NEM SÓ DE SELIC VIVE O CUSTO DO CRÉDITO

ARTIGO DE ELBER LARANJA

Embora o debate sobre a taxa básica de juros no Brasil ocupe os noticiários de economia quase de forma permanente, é bom lembrar que esse importante vetor na formação do custo efetivo total de uma operação de crédito não está sozinho na cena.

Basicamente, o preço do crédito ao consumidor é composto por custos operacionais do credor, tributos, custo de captação e prêmio de risco (sendo, cada um desses itens, desdobráveis quase ao infinito). A taxa básica de juros se refere a apenas um desses componentes: o custo de captação, ou seja, quanto o próprio credor paga pelo capital que ele emprestará ou, em outra perspectiva, enquanto o credor poderia rentabilizar o seu capital sem se expor aos riscos de uma operação de crédito.

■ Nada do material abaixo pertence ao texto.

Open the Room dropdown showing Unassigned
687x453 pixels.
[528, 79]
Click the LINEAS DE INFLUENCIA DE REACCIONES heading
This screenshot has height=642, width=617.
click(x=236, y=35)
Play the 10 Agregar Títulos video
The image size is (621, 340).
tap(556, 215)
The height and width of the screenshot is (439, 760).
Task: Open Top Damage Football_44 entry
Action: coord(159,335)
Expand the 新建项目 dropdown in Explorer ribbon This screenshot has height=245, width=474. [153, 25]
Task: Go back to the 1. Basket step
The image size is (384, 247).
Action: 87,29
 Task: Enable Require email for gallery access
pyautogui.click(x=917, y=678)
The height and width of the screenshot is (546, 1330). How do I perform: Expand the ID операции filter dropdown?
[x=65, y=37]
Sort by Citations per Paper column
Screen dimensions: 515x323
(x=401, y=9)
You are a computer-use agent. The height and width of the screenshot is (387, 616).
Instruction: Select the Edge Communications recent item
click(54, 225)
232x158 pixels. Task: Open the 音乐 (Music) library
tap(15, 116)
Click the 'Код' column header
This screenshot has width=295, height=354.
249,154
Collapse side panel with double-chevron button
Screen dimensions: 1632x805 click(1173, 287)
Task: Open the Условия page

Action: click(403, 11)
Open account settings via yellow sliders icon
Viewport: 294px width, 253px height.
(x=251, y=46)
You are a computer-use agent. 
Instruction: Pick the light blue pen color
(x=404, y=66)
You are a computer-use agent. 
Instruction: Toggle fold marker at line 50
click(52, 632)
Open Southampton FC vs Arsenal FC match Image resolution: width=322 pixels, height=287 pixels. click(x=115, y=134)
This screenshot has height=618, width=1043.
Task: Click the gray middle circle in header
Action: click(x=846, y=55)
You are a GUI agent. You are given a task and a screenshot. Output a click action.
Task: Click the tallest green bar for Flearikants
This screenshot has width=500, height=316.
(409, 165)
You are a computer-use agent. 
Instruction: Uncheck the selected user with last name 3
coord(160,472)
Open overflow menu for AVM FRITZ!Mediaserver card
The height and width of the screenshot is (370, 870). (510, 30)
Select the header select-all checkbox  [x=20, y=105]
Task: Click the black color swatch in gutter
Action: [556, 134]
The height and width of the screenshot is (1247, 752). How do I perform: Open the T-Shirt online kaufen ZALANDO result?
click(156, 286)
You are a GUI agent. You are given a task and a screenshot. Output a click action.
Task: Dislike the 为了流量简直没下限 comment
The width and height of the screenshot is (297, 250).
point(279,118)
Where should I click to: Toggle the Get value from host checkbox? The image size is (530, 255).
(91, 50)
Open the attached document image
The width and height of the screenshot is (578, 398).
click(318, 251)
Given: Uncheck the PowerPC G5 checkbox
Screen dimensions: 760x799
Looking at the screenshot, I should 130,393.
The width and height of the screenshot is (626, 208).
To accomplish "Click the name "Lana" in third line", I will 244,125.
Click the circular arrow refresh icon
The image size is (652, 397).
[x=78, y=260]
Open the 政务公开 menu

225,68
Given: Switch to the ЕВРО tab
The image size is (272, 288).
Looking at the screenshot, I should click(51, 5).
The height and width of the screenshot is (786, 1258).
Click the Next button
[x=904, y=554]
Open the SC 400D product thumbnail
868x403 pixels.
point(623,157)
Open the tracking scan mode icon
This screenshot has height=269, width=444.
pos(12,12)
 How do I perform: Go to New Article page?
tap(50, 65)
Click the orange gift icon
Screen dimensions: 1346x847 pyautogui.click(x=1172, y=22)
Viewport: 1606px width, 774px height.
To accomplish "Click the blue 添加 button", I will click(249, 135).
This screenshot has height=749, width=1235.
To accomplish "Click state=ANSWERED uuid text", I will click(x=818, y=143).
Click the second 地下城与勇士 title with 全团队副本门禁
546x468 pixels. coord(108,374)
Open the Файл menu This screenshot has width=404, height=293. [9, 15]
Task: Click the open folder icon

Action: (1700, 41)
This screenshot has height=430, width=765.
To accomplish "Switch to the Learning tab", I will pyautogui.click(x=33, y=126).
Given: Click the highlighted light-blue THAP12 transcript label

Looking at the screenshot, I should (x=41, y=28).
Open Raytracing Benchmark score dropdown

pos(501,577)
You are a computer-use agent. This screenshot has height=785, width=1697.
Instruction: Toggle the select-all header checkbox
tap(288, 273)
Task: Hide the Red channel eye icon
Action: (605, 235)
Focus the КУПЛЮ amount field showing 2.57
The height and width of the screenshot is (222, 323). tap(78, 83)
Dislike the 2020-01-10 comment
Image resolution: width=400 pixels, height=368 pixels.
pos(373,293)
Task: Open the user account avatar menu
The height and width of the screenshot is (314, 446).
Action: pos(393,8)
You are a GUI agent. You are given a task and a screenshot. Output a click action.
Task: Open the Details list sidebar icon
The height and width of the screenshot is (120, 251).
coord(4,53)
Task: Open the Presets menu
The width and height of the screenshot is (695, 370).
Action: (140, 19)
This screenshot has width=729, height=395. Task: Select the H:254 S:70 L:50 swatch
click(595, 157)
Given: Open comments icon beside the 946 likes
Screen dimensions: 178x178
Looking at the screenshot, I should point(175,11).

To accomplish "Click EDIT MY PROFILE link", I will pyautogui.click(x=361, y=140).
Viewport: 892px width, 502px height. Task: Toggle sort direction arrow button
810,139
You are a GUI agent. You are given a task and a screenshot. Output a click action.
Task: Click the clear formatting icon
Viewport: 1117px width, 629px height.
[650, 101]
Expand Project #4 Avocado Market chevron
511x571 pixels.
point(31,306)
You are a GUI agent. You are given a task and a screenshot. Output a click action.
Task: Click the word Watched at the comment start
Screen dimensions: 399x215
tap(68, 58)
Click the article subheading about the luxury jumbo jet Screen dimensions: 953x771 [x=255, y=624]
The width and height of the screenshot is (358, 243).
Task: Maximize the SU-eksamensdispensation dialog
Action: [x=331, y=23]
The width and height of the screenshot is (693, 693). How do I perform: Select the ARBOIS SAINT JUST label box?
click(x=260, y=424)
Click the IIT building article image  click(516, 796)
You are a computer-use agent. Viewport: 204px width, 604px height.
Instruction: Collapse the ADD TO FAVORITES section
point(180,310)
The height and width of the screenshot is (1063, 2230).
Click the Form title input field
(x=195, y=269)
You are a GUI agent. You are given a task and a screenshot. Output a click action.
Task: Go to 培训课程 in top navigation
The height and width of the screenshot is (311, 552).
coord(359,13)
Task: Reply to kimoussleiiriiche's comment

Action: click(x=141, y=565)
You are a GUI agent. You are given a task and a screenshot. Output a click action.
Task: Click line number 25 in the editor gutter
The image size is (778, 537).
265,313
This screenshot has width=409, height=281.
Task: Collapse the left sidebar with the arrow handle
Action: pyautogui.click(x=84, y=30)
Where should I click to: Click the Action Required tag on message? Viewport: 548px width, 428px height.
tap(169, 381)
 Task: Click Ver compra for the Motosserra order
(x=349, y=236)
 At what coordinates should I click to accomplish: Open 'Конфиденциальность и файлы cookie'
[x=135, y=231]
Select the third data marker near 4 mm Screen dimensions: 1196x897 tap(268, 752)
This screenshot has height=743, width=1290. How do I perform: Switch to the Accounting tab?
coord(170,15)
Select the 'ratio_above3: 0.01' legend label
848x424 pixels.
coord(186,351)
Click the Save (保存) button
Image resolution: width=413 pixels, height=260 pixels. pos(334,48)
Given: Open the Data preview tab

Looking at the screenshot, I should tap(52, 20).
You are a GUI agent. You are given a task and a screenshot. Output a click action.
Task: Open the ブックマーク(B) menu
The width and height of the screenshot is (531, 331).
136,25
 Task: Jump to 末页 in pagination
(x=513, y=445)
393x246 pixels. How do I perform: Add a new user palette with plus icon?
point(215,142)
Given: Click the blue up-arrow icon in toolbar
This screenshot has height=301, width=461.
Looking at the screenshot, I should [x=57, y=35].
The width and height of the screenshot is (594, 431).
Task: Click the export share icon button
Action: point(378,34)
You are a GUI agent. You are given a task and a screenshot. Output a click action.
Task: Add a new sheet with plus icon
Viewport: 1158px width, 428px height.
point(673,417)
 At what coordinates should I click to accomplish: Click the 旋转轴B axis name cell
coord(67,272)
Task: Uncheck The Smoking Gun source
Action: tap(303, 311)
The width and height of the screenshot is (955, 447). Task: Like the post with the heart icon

Para além da SELIC os outros componentes do preço do crédito também atuam fortemente, sobretudo, o chamado prêmio de risco. Uma prova disso, podemos obter na análise dos dados do Bacen sobre taxa média de juros para empresas, por exemplo, que teve uma variação para mais de 1,6% de junho de 2022 a fevereiro de 2023, passando de 22,6% para 24,2% ao ano, no período em que a SELIC se manteve inalterada em 13,75%.

Dado o fato de pouco se poder fazer sobre a carga tributária, que pode até ser absurda, mas está posta, e tendo em vista o que o custo operacional não está entre os mais relevantes na formação do preço do crédito, uma variação substancial como essa [1,6%] em um período de oito meses, indica que credores estão refletindo um momento de fortes incertezas no cenário econômico, e como forma de se protegerem dos riscos adicionais oferecidos pela conjuntura atual, têm aumentado o prêmio cobrado para emprestar dinheiro para as empresas (que são aqui o nosso objeto de análise, mas a lógica também cabe para crédito a pessoas físicas).

O que chega às prateleiras para as empresas em termos de taxa em uma operação de crédito não é a SELIC, e sim, um custo efetivo total baseado em fatores que variaram quase 7% de junho a fevereiro (quando comparadas as taxas médias do início e final no período), contra nenhuma variação da SELIC, o que torna visível que há coisas, no mínimo, tão importantes quanto a taxa básica na precificação do crédito.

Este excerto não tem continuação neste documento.